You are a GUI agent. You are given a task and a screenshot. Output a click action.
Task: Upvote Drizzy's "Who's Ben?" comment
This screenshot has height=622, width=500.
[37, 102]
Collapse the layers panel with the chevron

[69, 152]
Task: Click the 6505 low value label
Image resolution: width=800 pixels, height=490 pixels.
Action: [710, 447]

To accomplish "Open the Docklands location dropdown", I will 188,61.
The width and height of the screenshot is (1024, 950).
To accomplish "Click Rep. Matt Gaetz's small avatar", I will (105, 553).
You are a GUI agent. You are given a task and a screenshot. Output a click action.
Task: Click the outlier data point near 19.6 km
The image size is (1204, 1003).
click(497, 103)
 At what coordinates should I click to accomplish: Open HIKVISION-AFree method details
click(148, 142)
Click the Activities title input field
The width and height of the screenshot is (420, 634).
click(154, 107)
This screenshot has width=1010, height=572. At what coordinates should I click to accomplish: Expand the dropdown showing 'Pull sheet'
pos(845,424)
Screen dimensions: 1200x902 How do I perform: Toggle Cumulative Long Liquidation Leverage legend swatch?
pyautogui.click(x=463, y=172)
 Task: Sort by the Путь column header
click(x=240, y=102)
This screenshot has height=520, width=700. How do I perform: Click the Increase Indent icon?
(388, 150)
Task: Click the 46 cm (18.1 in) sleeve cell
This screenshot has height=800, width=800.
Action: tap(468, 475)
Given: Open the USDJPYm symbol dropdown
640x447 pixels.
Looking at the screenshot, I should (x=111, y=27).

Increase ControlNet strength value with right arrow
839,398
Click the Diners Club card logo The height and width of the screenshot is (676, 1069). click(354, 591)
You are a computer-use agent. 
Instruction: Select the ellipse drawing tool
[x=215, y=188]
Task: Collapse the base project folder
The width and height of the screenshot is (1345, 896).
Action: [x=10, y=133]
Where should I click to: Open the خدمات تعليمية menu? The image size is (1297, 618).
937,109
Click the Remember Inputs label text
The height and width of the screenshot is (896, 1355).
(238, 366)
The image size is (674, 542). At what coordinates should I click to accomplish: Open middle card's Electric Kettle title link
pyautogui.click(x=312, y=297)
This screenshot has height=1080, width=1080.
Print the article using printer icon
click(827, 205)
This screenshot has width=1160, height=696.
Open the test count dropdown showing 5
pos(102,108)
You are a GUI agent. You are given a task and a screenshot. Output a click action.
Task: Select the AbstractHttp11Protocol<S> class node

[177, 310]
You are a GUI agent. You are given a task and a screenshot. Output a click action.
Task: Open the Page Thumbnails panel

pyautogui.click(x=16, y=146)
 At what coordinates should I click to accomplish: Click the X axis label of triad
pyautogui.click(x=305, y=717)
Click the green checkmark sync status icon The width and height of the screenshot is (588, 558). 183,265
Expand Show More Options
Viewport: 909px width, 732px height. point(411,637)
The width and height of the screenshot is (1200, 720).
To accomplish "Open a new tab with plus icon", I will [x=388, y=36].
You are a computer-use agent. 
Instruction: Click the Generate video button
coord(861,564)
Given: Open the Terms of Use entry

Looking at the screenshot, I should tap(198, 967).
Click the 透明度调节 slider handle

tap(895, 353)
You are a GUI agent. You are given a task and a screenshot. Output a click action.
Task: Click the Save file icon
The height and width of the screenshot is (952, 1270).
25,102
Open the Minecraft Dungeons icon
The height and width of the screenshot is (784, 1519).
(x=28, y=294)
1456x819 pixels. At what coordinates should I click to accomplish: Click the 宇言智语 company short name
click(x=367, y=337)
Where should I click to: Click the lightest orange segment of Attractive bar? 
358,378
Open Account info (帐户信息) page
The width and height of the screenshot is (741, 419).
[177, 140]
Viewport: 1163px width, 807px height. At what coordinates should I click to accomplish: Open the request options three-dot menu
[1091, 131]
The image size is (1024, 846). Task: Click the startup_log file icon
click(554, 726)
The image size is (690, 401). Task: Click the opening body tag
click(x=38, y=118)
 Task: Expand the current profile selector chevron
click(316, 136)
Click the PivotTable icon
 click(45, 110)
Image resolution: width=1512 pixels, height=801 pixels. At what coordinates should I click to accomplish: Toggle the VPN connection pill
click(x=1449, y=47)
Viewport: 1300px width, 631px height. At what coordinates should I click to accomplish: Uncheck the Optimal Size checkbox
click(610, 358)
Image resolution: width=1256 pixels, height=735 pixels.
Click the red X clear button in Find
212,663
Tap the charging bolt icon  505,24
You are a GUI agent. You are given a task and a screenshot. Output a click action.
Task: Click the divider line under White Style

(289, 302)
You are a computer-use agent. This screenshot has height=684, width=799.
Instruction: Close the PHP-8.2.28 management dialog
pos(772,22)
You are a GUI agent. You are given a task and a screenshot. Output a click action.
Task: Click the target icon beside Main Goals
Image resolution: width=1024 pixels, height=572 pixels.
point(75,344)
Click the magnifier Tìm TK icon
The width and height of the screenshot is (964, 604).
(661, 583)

- _THE EXERCISE_: Turn every line of the records above into a JSON array of strings, one string per line, and leave out the blank lines.

- _COMPLETED EXERCISE_:
[
  "You are a GUI agent. You are given a task and a screenshot. Output a click action.",
  "Task: Upvote Drizzy's \"Who's Ben?\" comment",
  "This screenshot has height=622, width=500.",
  "[37, 102]",
  "Collapse the layers panel with the chevron",
  "[69, 152]",
  "Task: Click the 6505 low value label",
  "Image resolution: width=800 pixels, height=490 pixels.",
  "Action: [710, 447]",
  "To accomplish \"Open the Docklands location dropdown\", I will 188,61.",
  "The width and height of the screenshot is (1024, 950).",
  "To accomplish \"Click Rep. Matt Gaetz's small avatar\", I will (105, 553).",
  "You are a GUI agent. You are given a task and a screenshot. Output a click action.",
  "Task: Click the outlier data point near 19.6 km",
  "The image size is (1204, 1003).",
  "click(497, 103)",
  " At what coordinates should I click to accomplish: Open HIKVISION-AFree method details",
  "click(148, 142)",
  "Click the Activities title input field",
  "The width and height of the screenshot is (420, 634).",
  "click(154, 107)",
  "This screenshot has width=1010, height=572. At what coordinates should I click to accomplish: Expand the dropdown showing 'Pull sheet'",
  "pos(845,424)",
  "Screen dimensions: 1200x902 How do I perform: Toggle Cumulative Long Liquidation Leverage legend swatch?",
  "pyautogui.click(x=463, y=172)",
  " Task: Sort by the Путь column header",
  "click(x=240, y=102)",
  "This screenshot has height=520, width=700. How do I perform: Click the Increase Indent icon?",
  "(388, 150)",
  "Task: Click the 46 cm (18.1 in) sleeve cell",
  "This screenshot has height=800, width=800.",
  "Action: tap(468, 475)",
  "Given: Open the USDJPYm symbol dropdown",
  "640x447 pixels.",
  "Looking at the screenshot, I should (x=111, y=27).",
  "Increase ControlNet strength value with right arrow",
  "839,398",
  "Click the Diners Club card logo The height and width of the screenshot is (676, 1069). click(354, 591)",
  "You are a computer-use agent. ",
  "Instruction: Select the ellipse drawing tool",
  "[x=215, y=188]",
  "Task: Collapse the base project folder",
  "The width and height of the screenshot is (1345, 896).",
  "Action: [x=10, y=133]",
  "Where should I click to: Open the خدمات تعليمية menu? The image size is (1297, 618).",
  "937,109",
  "Click the Remember Inputs label text",
  "The height and width of the screenshot is (896, 1355).",
  "(238, 366)",
  "The image size is (674, 542). At what coordinates should I click to accomplish: Open middle card's Electric Kettle title link",
  "pyautogui.click(x=312, y=297)",
  "This screenshot has height=1080, width=1080.",
  "Print the article using printer icon",
  "click(827, 205)",
  "This screenshot has width=1160, height=696.",
  "Open the test count dropdown showing 5",
  "pos(102,108)",
  "You are a GUI agent. You are given a task and a screenshot. Output a click action.",
  "Task: Select the AbstractHttp11Protocol<S> class node",
  "[177, 310]",
  "You are a GUI agent. You are given a task and a screenshot. Output a click action.",
  "Task: Open the Page Thumbnails panel",
  "pyautogui.click(x=16, y=146)",
  " At what coordinates should I click to accomplish: Click the X axis label of triad",
  "pyautogui.click(x=305, y=717)",
  "Click the green checkmark sync status icon The width and height of the screenshot is (588, 558). 183,265",
  "Expand Show More Options",
  "Viewport: 909px width, 732px height. point(411,637)",
  "The width and height of the screenshot is (1200, 720).",
  "To accomplish \"Open a new tab with plus icon\", I will [x=388, y=36].",
  "You are a computer-use agent. ",
  "Instruction: Click the Generate video button",
  "coord(861,564)",
  "Given: Open the Terms of Use entry",
  "Looking at the screenshot, I should tap(198, 967).",
  "Click the 透明度调节 slider handle",
  "tap(895, 353)",
  "You are a GUI agent. You are given a task and a screenshot. Output a click action.",
  "Task: Click the Save file icon",
  "The height and width of the screenshot is (952, 1270).",
  "25,102",
  "Open the Minecraft Dungeons icon",
  "The height and width of the screenshot is (784, 1519).",
  "(x=28, y=294)",
  "1456x819 pixels. At what coordinates should I click to accomplish: Click the 宇言智语 company short name",
  "click(x=367, y=337)",
  "Where should I click to: Click the lightest orange segment of Attractive bar? ",
  "358,378",
  "Open Account info (帐户信息) page",
  "The width and height of the screenshot is (741, 419).",
  "[177, 140]",
  "Viewport: 1163px width, 807px height. At what coordinates should I click to accomplish: Open the request options three-dot menu",
  "[1091, 131]",
  "The image size is (1024, 846). Task: Click the startup_log file icon",
  "click(554, 726)",
  "The image size is (690, 401). Task: Click the opening body tag",
  "click(x=38, y=118)",
  " Task: Expand the current profile selector chevron",
  "click(316, 136)",
  "Click the PivotTable icon",
  " click(45, 110)",
  "Image resolution: width=1512 pixels, height=801 pixels. At what coordinates should I click to accomplish: Toggle the VPN connection pill",
  "click(x=1449, y=47)",
  "Viewport: 1300px width, 631px height. At what coordinates should I click to accomplish: Uncheck the Optimal Size checkbox",
  "click(610, 358)",
  "Image resolution: width=1256 pixels, height=735 pixels.",
  "Click the red X clear button in Find",
  "212,663",
  "Tap the charging bolt icon  505,24",
  "You are a GUI agent. You are given a task and a screenshot. Output a click action.",
  "Task: Click the divider line under White Style",
  "(289, 302)",
  "You are a computer-use agent. This screenshot has height=684, width=799.",
  "Instruction: Close the PHP-8.2.28 management dialog",
  "pos(772,22)",
  "You are a GUI agent. You are given a task and a screenshot. Output a click action.",
  "Task: Click the target icon beside Main Goals",
  "Image resolution: width=1024 pixels, height=572 pixels.",
  "point(75,344)",
  "Click the magnifier Tìm TK icon",
  "The width and height of the screenshot is (964, 604).",
  "(661, 583)"
]